[Begin EXERCISE MATERIALS]

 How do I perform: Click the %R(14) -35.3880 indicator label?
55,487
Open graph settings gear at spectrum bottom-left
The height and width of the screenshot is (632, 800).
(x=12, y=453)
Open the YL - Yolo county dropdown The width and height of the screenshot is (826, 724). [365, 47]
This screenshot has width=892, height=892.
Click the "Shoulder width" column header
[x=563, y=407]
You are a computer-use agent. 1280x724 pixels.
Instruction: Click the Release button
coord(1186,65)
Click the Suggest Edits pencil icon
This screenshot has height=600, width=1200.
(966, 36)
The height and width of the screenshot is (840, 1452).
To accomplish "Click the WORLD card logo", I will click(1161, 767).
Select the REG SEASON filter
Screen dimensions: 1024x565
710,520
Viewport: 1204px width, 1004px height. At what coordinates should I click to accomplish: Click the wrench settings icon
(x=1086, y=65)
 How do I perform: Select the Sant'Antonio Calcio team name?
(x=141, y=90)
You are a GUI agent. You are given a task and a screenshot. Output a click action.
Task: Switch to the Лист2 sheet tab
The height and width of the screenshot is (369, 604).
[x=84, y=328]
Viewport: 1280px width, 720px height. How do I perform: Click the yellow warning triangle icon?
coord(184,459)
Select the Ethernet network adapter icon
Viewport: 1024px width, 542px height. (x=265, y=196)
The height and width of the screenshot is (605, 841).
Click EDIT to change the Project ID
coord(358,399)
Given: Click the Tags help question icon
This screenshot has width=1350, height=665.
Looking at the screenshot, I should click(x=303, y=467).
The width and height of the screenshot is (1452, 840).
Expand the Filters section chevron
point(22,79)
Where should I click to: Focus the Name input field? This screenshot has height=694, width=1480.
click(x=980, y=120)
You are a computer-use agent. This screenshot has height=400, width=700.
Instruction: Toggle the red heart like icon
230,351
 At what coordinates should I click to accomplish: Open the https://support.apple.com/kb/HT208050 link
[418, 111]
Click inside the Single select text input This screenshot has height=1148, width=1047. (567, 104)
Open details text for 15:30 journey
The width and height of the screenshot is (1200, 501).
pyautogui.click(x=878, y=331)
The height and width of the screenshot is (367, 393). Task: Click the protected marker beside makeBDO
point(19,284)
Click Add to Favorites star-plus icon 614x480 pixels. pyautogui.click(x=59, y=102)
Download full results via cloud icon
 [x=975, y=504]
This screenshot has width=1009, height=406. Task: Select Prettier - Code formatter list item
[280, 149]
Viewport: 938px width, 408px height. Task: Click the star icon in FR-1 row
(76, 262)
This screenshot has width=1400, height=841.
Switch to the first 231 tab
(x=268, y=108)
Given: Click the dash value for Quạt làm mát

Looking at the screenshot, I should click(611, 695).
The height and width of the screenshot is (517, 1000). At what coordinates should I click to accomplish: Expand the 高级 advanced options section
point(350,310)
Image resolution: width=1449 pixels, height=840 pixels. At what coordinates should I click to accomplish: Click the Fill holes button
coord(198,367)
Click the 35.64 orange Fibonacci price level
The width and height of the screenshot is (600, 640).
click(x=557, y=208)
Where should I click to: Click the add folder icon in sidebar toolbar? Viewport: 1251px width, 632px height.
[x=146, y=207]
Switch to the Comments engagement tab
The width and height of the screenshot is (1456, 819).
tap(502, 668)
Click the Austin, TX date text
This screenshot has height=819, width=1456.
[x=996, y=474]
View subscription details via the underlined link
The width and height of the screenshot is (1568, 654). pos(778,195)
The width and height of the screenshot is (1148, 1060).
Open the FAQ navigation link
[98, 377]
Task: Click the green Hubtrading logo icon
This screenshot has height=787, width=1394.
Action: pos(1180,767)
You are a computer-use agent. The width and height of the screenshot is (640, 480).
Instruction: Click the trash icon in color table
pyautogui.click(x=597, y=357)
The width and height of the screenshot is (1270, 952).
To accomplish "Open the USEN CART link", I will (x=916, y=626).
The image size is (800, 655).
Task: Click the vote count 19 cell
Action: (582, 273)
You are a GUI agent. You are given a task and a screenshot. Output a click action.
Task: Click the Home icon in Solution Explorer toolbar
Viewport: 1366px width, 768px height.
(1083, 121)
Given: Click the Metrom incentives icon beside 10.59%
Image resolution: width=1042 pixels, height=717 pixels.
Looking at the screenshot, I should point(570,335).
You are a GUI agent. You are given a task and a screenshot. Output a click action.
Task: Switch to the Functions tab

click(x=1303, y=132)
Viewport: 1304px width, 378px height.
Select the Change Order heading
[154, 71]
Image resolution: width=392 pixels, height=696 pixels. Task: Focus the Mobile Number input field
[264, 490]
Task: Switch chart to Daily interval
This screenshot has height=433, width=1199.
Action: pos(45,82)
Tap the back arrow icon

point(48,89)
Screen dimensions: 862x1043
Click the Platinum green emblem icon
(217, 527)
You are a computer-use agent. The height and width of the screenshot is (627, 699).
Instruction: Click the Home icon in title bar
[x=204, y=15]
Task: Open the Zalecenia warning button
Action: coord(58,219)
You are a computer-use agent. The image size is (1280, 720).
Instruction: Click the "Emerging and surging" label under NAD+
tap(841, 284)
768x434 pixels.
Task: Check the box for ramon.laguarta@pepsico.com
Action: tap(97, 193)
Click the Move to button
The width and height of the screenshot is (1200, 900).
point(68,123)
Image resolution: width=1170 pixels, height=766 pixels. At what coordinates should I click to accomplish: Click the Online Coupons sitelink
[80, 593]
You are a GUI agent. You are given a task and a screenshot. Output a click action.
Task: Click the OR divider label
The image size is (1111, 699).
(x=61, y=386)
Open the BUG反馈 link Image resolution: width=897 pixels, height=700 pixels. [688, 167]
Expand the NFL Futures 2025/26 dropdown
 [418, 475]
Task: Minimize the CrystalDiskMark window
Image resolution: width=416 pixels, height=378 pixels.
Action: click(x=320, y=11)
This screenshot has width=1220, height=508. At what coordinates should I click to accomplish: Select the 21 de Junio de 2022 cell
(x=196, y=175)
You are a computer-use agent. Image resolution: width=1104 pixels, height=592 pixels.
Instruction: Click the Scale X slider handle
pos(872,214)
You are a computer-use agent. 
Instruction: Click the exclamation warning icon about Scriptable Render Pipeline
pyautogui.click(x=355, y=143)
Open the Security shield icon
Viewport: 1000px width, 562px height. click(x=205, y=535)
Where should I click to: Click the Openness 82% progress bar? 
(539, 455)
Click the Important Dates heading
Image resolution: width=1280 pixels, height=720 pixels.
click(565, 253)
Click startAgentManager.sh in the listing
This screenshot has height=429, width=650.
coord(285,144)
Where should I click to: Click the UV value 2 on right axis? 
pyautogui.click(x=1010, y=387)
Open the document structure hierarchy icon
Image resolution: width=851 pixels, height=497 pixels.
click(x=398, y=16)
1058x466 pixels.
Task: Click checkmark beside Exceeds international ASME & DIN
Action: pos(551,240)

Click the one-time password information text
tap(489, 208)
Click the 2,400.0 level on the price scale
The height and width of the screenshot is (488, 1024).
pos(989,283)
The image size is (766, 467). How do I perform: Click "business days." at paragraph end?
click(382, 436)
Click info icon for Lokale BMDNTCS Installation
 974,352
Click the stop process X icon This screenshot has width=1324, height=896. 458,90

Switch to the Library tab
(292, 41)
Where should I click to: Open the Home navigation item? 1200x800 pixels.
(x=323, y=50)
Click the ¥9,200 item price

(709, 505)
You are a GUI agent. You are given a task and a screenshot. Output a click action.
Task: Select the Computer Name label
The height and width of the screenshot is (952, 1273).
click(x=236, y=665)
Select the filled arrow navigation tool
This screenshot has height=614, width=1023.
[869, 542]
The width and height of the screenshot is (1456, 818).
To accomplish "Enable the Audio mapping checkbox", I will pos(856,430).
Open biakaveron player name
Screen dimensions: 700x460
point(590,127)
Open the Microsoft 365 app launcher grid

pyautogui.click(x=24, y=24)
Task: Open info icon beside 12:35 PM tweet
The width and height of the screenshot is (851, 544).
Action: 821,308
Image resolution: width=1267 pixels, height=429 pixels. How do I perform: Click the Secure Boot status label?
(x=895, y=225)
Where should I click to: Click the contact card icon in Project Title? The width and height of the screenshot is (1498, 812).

[End EXERCISE MATERIALS]

-- WRITTEN REQUEST --
Present the lines of the data as a numbered list, from the line containing "Viewport: 1204px width, 1004px" through the line containing "(x=141, y=90)", inclusive, and leave out any blank lines.

-- RESPONSE --
1. Viewport: 1204px width, 1004px height. At what coordinates should I click to accomplish: Click the wrench settings icon
2. (x=1086, y=65)
3.  How do I perform: Select the Sant'Antonio Calcio team name?
4. (x=141, y=90)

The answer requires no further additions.